Dit geldt des te meer nu Fortis ASR in de begeleidende brief bij het overzicht – zelfs tot twee keer toe – heeft geschreven dat de vermelde kapitalen slechts gelden als de verzekering tot de einddatum ongewijzigd zou worden voortgezet. Bovendien heeft Fortis ASR in die brief uitdrukkelijk vermeld dat de afkoopwaarde “aanzienlijk lager” is dan het opgebouwd kapitaal.
4.4. [eiseres] heeft voorts de stelling van Fortis ASR dat bij de in het overzicht vermelde waarde reeds toekomstig rendement is inbegrepen niet gemotiveerd betwist. Zij heeft slechts aangevoerd dat dit in strijd zou zijn met de algemene voorwaarden en dat dit voorts onbegrijpelijk is. Anders dan [eiseres] stelt, is de rechtbank van oordeel dat in de algemene voorwaarden de toevoeging van het toekomstige rendement wel degelijk is vermeld. In artikel 10 lid 7 van de algemene voorwaarden is namelijk bepaald hoe het aantal waerdye-eenheden wordt vastgesteld en welke bedragen bij die vaststelling worden verrekend. Uit artikel 10 lid 7 onder d volgt dat aan het saldo waarin die verrekening resulteert vervolgens 4% op jaarbasis wordt toegevoegd. Anders dan [eiseres] kennelijk meent is het dan ook niet zo dat Fortis ASR van een aan [eiseres] toekomend bedrag 4% afhaalt om zelf te behouden. Fortis ASR heeft met de vaststelling van de afkoopwaarde vastgesteld wat de actuele waarde is van het genoemde bedrag van EUR 22.484,00, waarin reeds toekomstige rendementen waren verwerkt.

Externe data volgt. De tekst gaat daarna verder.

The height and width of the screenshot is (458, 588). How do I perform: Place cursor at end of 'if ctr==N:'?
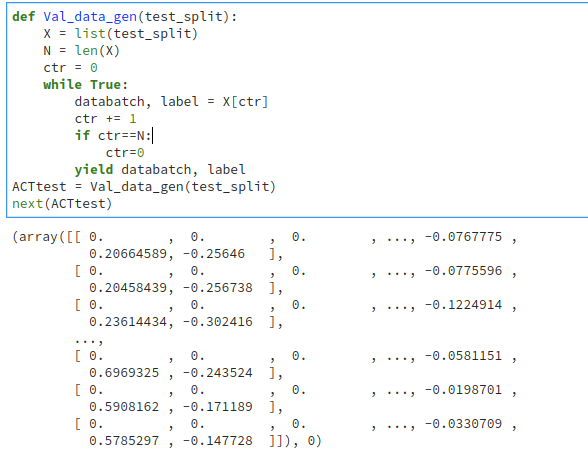click(152, 136)
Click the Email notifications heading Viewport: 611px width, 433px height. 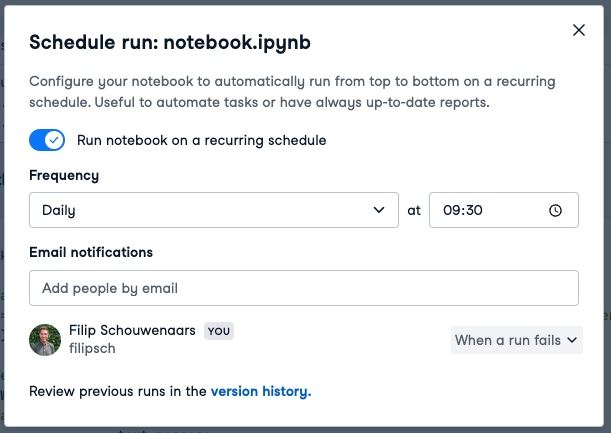91,253
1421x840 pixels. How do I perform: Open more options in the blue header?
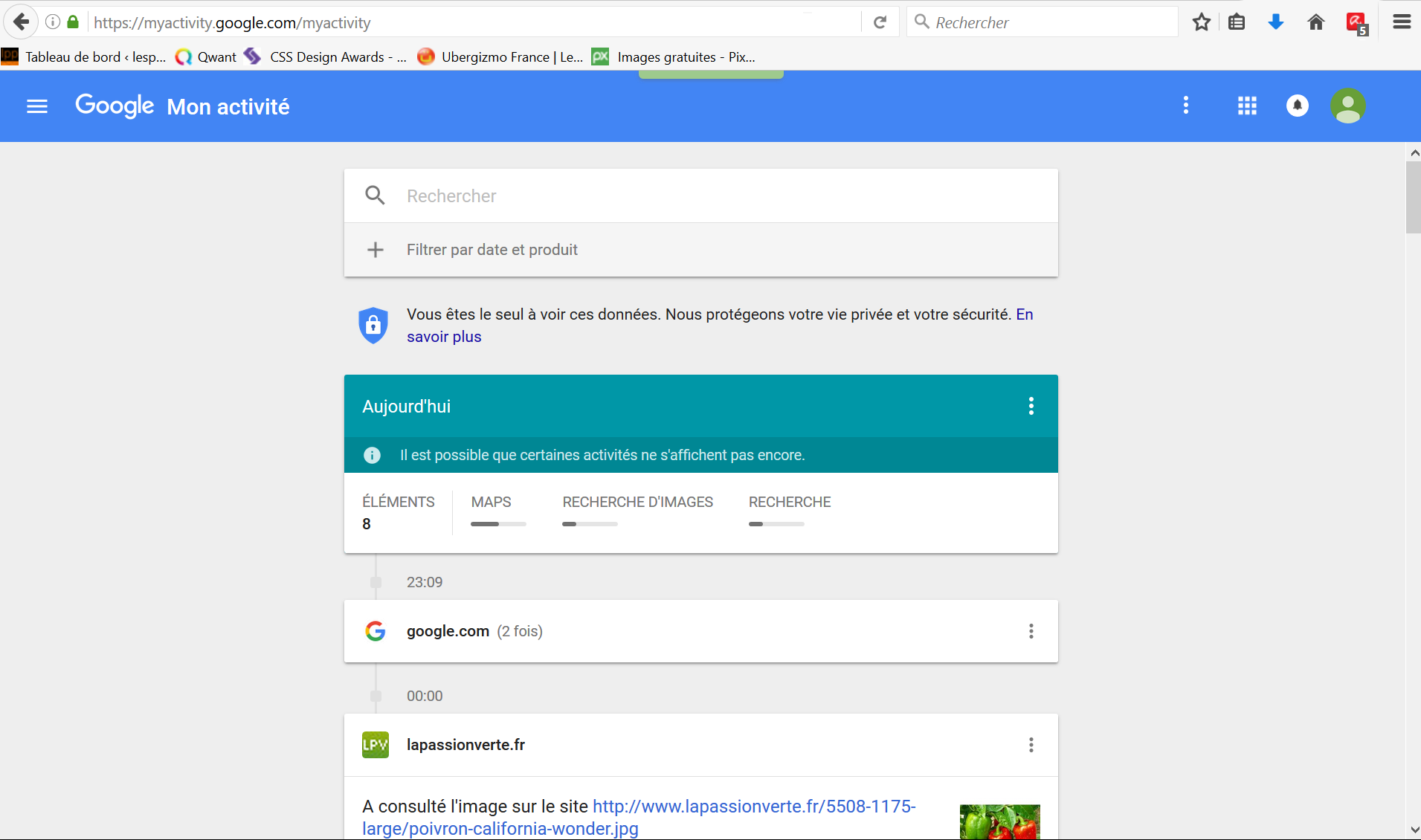[x=1186, y=106]
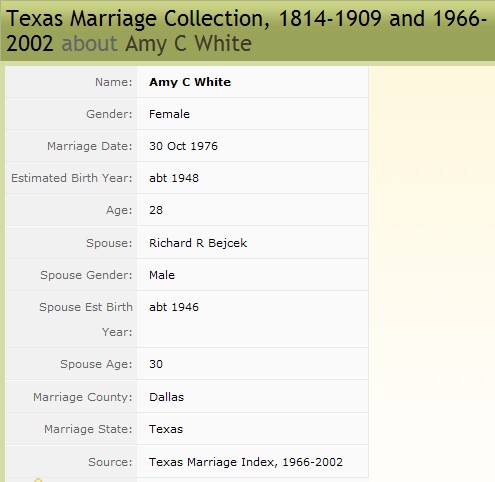Screen dimensions: 495x482
Task: Select the bold name Amy C White
Action: 190,82
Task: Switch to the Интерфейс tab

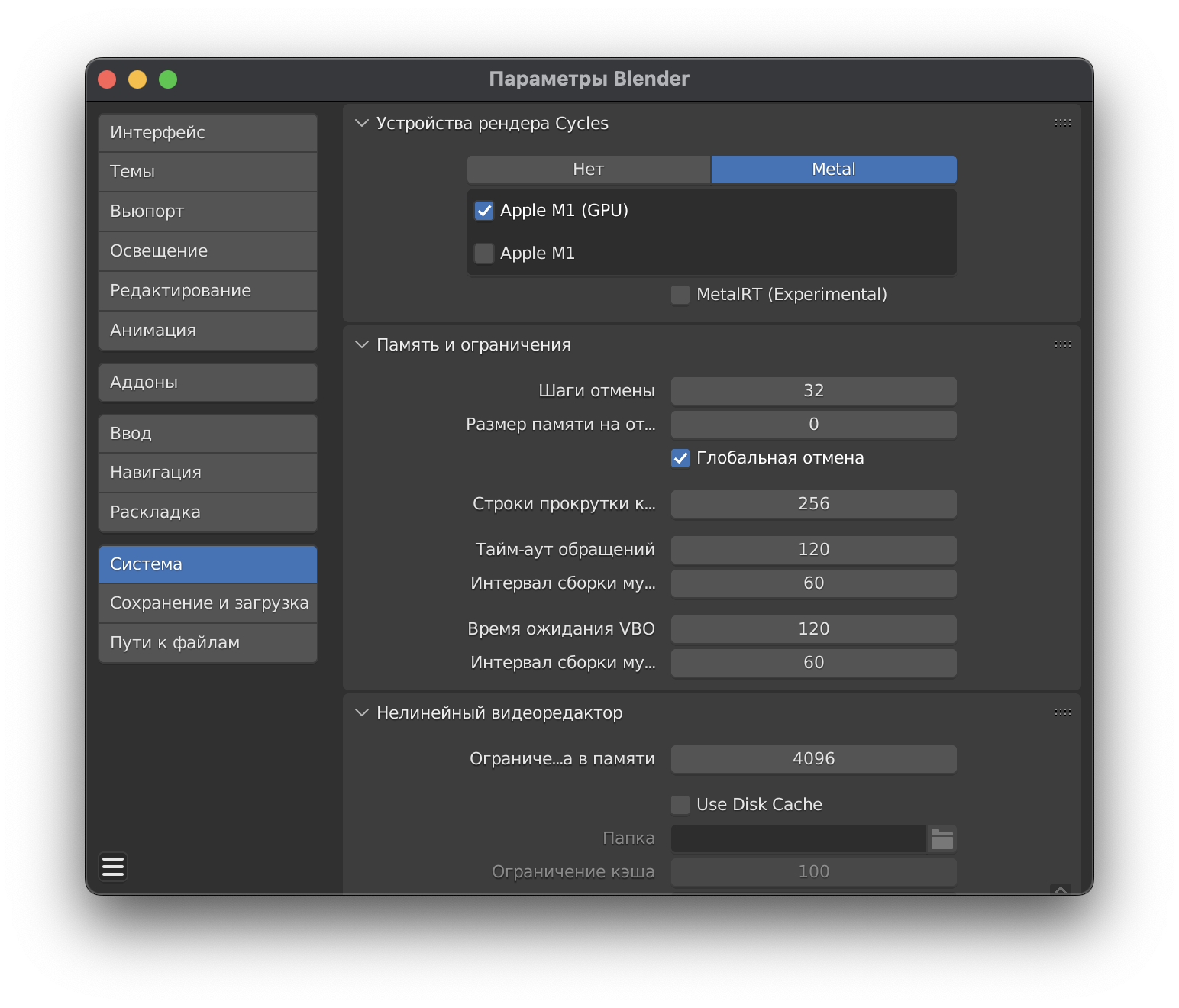Action: point(208,133)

4.5. Gezien het vorenstaande zullen de vorderingen van [eiseres] worden afgewezen. [eiseres] zal als de in het ongelijk gestelde partij in de proceskosten worden veroordeeld. De kosten aan de zijde van Fortis ASR worden begroot op:
- vast recht EUR 530,00
- salaris procureur 1.158,00 (2,0 punten × tarief EUR 579,00)
Totaal EUR 1.688,00
5. De beslissing
De rechtbank
5.1. wijst de vorderingen af,
5.2. veroordeelt [eiseres] in de proceskosten, aan de zijde van Fortis ASR tot op heden begroot op EUR 1.688,00,
5.3. verklaart dit vonnis wat betreft de kostenveroordeling uitvoerbaar bij voorraad.
Dit vonnis is gewezen door mr. J.W. Wagenaar en in het openbaar uitgesproken op 30 juli 2008.